2026年度全パ日系社会高齢者福祉合同研修会

日時:2026年6月 30 日(火)~7月1 日(水)
場所:パラグアイ日系社会福センター
テーマ地区活動を安心・安全に行うには?

高齢者支援活動では、体調の急変や食事中の誤嚥(ごえん)、転倒によるケガなどが起こることもあります。こうした緊急時の基本的な応急手当と、日ごろからできるリスク予防について学びます。もしもの時にあわてず対応し、安心・安全に楽しく活動できるよう一緒に考えていきます。

2026年6月30日(火)から7月1日(水)までの2日間、日系社会福祉センターにおいて「高齢者福祉合同研修会」を開催しました。
この研修会は、全パラグアイの日系社会から福祉ボランティアや日本人会・文化協会の福祉担当者が集い、高齢者福祉活動を担う人材の育成と活動内容の充実を目的として毎年開催しているものです。

今年度は「地区活動を安心・安全に行うには?」を研修テーマとし、高齢者支援活動の中で起こり得る体調の急変や食事中の誤嚥(ごえん)、転倒によるけがなどに備え、緊急時の基本的な応急手当や、日頃から実践できるリスク予防について学びました。万が一の際にも落ち着いて対応し、安心・安全に楽しく活動できることを目指しています。
参加者は、福祉ボランティアや日本人会福祉担当理事など43名、来賓2名、JICAボランティア講師・事務局職員10名の計55名でした。

開会式では、高齢者福祉事業推進委員会の原本功委員長による開会宣言、日系・日本人会連合会の石田ミゲル会長による主催者あいさつに続き、在パラグアイ日本国大使館の早坂啓司領事、JICAパラグアイ事務所の高砂大所長からごあいさつをいただき、その後、参加者紹介が行われました。

研修プログラムでは、まず各地区による年間の「地区活動報告」が行われました。他団体との連携や世代間交流、地域の実情に合わせた工夫あるプログラムなど、それぞれの特色ある取り組みが紹介されたほか、今回の研修テーマにも関連して、緊急時への備えについても共有され、大変有意義な情報交換の機会となりました。
当初のプログラムを変更し、最初の講話では、消防隊(K11 Fernando de la Mora)のグスタボ・アドルフォ隊長等を講師に迎え、応急手当の方法について実演を交えながらご講話いただきました。60分の予定でしたが、参加者から質問が相次ぎ、予定時間を大幅に延長してご指導いただきました。
懇親会では、アスンシオン日本人会デイサービスさくらの厨房ボランティアによる手作り料理が振る舞われました。また、グループ対抗のジェスチャーゲームでは会場が笑いに包まれ、参加者同士の交流を一層深めることができました。

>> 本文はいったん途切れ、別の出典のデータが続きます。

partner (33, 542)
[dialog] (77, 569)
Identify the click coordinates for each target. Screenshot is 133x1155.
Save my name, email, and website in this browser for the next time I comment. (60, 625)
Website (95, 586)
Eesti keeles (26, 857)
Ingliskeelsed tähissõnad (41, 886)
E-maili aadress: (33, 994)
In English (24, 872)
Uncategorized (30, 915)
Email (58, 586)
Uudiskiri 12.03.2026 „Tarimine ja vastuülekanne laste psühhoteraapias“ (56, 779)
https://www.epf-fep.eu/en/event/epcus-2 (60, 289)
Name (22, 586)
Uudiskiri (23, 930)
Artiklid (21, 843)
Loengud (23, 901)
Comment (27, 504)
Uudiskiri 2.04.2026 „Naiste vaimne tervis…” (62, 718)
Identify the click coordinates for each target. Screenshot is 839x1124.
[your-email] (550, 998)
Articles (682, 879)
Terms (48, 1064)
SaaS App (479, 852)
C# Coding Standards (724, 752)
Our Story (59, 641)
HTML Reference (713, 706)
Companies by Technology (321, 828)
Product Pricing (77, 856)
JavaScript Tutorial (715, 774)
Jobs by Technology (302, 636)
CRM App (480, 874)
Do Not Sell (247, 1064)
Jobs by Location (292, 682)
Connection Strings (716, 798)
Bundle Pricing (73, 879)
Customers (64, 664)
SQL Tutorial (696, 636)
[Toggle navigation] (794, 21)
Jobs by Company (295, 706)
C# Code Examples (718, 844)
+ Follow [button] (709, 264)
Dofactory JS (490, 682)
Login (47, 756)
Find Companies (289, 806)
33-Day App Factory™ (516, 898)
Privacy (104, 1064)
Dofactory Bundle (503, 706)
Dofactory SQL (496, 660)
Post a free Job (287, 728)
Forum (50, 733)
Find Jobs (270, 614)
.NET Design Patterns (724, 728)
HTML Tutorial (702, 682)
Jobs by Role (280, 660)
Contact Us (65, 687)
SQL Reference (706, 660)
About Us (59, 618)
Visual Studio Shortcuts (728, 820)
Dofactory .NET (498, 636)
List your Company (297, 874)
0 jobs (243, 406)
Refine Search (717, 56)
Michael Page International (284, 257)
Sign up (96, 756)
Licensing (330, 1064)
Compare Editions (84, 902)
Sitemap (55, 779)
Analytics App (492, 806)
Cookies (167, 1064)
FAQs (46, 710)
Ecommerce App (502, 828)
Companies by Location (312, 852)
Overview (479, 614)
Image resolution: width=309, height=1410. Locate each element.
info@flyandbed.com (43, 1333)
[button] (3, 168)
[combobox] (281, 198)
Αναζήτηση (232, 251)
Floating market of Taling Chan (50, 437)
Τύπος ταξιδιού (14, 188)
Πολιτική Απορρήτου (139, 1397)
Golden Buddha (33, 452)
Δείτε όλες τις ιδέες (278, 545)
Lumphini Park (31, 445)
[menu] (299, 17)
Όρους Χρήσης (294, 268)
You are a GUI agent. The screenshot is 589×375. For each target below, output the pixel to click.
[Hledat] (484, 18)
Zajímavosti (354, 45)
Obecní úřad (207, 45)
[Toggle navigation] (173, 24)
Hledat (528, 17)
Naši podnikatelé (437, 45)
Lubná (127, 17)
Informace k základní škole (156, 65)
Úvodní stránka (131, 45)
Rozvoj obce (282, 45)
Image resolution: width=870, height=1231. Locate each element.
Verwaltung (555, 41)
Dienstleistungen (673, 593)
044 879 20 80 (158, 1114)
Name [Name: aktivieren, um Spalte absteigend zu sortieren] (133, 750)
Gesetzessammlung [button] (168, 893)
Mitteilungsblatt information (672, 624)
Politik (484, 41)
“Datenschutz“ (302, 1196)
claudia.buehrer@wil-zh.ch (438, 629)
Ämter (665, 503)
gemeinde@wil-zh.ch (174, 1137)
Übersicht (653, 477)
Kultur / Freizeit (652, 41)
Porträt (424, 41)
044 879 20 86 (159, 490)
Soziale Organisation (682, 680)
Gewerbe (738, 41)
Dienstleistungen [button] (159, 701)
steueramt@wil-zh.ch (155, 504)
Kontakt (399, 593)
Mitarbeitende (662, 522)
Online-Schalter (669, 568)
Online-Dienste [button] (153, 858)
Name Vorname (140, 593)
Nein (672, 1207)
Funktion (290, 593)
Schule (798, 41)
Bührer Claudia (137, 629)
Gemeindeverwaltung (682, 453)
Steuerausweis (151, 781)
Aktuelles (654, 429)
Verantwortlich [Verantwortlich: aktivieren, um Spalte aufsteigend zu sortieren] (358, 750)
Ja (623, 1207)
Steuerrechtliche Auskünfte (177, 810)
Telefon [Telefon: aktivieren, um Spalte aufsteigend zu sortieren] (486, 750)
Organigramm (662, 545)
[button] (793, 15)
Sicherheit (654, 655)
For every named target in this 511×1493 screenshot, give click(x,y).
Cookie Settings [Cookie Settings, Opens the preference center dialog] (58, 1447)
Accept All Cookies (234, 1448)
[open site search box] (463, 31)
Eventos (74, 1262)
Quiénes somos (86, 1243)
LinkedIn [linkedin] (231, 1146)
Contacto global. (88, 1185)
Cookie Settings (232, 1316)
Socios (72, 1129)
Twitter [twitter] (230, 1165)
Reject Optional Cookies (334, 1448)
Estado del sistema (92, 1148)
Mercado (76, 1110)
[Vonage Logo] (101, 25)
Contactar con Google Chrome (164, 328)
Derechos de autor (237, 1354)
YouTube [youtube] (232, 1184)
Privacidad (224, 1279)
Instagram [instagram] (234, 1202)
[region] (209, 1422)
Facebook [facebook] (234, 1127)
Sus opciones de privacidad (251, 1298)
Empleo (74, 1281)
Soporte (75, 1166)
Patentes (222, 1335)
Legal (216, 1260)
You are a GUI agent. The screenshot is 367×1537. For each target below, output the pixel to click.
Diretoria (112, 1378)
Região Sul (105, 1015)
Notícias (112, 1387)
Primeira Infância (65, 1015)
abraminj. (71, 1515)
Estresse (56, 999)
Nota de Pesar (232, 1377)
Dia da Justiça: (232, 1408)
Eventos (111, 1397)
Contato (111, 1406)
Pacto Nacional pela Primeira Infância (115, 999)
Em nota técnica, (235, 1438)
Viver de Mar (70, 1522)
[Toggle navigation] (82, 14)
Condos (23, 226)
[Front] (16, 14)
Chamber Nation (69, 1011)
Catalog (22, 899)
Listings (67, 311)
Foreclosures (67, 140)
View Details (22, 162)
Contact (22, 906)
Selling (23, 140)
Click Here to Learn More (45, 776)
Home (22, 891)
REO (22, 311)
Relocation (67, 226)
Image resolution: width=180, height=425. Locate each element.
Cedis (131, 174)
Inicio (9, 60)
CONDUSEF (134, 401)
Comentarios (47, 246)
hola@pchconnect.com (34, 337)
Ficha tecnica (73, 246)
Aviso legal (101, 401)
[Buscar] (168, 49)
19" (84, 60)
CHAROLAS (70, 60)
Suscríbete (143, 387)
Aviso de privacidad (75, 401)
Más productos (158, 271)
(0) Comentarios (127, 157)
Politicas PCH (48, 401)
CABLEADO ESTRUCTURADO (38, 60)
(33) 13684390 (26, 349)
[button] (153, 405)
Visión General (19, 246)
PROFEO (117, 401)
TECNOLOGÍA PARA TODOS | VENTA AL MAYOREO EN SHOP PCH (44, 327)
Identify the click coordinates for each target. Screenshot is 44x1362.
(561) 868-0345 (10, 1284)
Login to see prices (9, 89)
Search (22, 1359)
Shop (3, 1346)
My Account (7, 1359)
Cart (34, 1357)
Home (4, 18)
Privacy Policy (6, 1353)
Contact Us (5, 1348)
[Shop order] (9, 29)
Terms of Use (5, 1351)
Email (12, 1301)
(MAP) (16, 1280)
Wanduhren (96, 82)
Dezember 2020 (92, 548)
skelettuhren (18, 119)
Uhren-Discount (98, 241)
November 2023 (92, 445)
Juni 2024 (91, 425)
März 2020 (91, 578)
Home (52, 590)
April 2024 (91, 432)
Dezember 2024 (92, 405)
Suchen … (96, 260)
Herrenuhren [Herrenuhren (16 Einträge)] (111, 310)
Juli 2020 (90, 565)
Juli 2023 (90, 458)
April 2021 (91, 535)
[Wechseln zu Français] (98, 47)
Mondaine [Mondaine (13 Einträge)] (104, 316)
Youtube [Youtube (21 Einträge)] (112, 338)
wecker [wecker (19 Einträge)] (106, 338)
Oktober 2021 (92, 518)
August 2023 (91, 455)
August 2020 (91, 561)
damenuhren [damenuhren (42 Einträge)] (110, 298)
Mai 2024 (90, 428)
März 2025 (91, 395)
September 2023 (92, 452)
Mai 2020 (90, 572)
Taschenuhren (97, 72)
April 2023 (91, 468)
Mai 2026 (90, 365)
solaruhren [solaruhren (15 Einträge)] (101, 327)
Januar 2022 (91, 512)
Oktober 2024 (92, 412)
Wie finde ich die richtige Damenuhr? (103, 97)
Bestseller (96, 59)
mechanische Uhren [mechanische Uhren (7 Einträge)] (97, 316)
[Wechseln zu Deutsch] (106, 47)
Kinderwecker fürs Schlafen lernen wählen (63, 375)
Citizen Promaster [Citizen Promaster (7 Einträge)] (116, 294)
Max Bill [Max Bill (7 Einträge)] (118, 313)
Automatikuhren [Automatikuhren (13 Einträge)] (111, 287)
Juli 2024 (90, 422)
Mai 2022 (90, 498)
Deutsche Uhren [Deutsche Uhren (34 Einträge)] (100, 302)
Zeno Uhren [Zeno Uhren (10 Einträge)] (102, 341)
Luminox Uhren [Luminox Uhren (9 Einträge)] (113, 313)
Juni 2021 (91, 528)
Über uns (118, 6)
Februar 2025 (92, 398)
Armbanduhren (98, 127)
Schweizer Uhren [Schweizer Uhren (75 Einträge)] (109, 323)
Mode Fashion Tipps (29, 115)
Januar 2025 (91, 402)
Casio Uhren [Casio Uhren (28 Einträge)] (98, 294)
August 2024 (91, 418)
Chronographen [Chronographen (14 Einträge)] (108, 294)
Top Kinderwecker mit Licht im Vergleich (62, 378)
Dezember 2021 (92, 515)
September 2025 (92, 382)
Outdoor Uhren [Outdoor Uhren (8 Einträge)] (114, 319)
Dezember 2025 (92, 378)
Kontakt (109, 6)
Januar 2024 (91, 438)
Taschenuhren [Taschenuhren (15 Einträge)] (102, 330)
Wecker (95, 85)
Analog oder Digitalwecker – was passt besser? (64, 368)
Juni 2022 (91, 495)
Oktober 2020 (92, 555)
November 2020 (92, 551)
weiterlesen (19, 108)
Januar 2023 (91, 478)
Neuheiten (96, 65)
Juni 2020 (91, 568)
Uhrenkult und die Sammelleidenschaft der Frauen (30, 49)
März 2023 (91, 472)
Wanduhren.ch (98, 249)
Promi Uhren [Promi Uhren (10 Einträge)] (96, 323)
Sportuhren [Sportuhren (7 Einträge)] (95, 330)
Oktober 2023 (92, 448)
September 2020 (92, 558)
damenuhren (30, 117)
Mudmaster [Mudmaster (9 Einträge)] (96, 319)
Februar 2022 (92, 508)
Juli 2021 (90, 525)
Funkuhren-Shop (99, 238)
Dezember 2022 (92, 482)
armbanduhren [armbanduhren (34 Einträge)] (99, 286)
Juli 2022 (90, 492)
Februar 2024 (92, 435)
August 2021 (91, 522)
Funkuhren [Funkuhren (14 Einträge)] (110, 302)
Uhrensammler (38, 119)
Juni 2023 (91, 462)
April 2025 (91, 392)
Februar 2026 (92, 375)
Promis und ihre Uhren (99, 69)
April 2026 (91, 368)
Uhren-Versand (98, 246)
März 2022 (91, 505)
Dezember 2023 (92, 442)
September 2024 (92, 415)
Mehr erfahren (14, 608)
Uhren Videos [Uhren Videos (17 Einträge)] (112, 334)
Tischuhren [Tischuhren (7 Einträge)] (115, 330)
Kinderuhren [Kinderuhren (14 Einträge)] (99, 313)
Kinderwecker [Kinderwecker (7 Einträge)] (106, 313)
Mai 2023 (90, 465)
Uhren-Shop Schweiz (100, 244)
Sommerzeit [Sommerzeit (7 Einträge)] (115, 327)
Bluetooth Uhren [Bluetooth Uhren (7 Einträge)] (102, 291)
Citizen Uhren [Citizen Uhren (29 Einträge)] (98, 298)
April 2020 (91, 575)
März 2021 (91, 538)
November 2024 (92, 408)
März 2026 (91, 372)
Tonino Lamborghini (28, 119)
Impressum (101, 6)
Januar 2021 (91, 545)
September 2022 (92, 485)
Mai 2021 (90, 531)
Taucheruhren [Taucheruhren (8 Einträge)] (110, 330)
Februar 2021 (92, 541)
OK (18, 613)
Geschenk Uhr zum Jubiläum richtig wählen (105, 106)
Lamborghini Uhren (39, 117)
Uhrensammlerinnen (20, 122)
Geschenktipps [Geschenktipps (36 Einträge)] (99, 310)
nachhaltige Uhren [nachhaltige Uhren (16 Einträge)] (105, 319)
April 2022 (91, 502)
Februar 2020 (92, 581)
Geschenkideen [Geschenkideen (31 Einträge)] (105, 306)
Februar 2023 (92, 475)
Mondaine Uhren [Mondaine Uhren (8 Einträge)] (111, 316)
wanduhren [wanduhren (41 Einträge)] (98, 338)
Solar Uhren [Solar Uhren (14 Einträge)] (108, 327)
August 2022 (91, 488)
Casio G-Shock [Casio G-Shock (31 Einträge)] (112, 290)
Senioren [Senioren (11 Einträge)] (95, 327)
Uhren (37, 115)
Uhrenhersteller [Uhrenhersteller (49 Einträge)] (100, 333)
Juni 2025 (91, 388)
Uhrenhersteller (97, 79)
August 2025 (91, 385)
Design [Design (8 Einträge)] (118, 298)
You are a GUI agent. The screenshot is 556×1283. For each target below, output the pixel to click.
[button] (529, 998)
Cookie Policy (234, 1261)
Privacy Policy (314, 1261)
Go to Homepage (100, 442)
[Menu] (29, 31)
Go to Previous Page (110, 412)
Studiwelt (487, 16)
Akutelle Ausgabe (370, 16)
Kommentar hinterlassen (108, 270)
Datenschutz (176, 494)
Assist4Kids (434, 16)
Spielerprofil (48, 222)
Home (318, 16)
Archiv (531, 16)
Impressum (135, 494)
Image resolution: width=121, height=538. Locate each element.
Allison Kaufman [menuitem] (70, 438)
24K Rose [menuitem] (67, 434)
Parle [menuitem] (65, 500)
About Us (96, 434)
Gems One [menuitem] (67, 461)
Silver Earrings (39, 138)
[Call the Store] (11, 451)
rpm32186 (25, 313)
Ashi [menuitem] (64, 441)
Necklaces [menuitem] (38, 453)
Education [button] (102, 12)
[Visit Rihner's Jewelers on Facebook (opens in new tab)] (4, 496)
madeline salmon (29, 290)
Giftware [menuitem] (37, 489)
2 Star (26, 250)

2日目は、JICA海外協力隊の伊東千香子看護師が紹介した「としまのうたストレッチ」で気持ちよく体を動かし、研修をスタートしました。
続く講話「緊急時に備えるボランティアの基本対応」では、JICA海外協力隊の伊東千香子看護師、石井千晶看護師、福永ゆり子看護師から、誤嚥・窒息の予防と対応、AEDの使用方法について学びました。また、全員が枕を使用して心肺蘇生法を実践しました。参加者からは、「思った以上に体力を使った」「これまで自分には難しいと思っていたAEDの使用や心肺蘇生について、少し自信がついた」といった感想が寄せられました。
最後の講話「レクリエーション計画の立て方」では、伊東千香子看護師から地区活動におけるレクリエーションの企画・運営について学びました。グループワークでは実際にレクリエーション計画を作成し、日頃の活動に役立つ実践的な内容となりました。
閉会式では、高齢者福祉事業推進委員会の原本功委員長が閉会のあいさつを行い、2日間にわたる研修会の全日程を無事終了しました。


今後も連合会では、日系社会の高齢者が安心して暮らせる地域づくりを目指し、各地区の福祉活動を支援してまいります。